Вышло, что оправдываюсь. Замолчал. Закурил и вопросительно посмотрел на нее.
— У меня тоже. Детей то есть нету.
Она улыбалась.
— Отчего такой нестандарт?
— Ого! — сказала Юлька. — Ого! Левантийская непосредственность или русская бесцеремонность?
— Еврейское любопытство, — мне уже самому стало неловко — какое, собственно, мое собачье право?
* * *Кажется, я все-таки заставил ее изменить свои планы. Вернее, это сделала моя левая нога.
— А, — сказала Юлька не без сожаления, — все равно собор красивее снаружи, чем внутри. Поехали кататься на vaporetto. По каналу Гранде.
Водный трамвайчик причалил к остановке очень скоро. Я только и успел зацепиться за рекламную фразу SHIPS, THAT PASS IN THE NIGHT и после нескольких вариантов перевода, стал повторять ее про себя, как мантру.
Напротив нас сидела юная японка с округлившимися от красоты глазами. А навстречу плыли гондолы, причем добрая половина была набита ее сородичами в смешных шапках. Там было весело, как на сельской свадьбе — наяривали на гармошке и пели итальянские песни на японском языке. У гондольеров были невозмутимые лица таксистов.
Отражения наши дрожали, дробились, но были привязаны к пламенному мотору.
Трамвайчик, как пьяный матрос, тыкался то в правый, то в левый берег канала, сходили и заходили люди, и все это по-прежнему было не слишком реальным, поскольку рядом со мной сидела живая Юлька, а по обеим сторонам канала вырастали из воды казавшиеся мертвыми дворцы.
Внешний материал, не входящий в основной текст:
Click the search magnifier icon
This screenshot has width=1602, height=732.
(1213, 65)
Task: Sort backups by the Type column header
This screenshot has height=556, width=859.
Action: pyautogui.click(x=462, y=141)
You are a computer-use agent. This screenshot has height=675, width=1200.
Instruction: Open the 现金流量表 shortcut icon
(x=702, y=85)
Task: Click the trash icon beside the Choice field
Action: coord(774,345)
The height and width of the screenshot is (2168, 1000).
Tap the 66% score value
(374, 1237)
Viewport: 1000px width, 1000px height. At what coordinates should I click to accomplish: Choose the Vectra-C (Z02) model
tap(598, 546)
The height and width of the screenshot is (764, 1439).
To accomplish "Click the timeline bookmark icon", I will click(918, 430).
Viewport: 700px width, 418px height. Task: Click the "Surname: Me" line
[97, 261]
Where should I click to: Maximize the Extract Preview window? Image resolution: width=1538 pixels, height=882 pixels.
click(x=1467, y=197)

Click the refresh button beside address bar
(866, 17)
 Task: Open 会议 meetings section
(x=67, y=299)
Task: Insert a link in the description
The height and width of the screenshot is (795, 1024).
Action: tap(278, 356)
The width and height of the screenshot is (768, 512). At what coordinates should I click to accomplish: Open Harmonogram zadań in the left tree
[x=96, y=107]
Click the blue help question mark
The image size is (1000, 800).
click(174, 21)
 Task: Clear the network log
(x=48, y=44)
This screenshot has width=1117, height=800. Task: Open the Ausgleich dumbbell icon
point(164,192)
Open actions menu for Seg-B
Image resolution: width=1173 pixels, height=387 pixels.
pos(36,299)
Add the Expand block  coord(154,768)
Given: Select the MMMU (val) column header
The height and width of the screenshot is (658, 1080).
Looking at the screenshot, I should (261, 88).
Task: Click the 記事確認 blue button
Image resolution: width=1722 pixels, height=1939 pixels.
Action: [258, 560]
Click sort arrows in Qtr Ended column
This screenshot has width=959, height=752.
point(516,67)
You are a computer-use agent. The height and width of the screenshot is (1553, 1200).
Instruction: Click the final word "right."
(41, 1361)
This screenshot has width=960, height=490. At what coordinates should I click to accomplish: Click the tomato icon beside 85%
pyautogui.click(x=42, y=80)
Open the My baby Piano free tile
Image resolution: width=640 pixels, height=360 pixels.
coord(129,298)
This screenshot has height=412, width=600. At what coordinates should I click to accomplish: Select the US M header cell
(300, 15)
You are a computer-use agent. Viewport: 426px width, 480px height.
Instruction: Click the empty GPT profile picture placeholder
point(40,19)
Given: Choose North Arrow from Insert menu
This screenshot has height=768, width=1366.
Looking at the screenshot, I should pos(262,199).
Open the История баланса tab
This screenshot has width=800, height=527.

Некоторые дома были в масках — венецианцы зачехляли реставрируемые дома и рисовали на чехлах их фасады. Взгляд выхватывал незнакомые, но обыденные детали этого ненормального быта — то ли паркинг, то ли коновязь для лодок у порога; старую даму, сидящую на ступеньке лестницы, уходящей в воду. У здешних обитателей с водой совсем другие отношения. Если остальные жители Земли пресмыкающиеся, то венецианцы — амфибии.
— Венеция — это европейский Китеж, — сказал я из какого-то общего ощущения, не слишком понимая аналогию. Наверное, просто не удержал паузу.
Юлька посмотрела на меня грустно:
— Венеция похожа на стареющую красавицу.
— Сидящую на ступеньке лестницы, уходящей в воду.
— Беда в том, что мы с тобой не изменились. Но при этом стали совсем другими. Не изменились, а просто прошли обработку временем.
У нее стало какое-то детское выражение лица, которого никогда не было в детстве. Я ее обнял. Поцеловал за ухом, шепнул дурацкое, забытое. От нее пахло не так, как в номере.
— Ты знаешь, что первый раз до меня дотронулся? С тех пор, как вышли из номера? — она прижалась ко мне, зарылась носом в шарф. Шарф этот мне подарила Орка на двухлетие нашего «хаверута».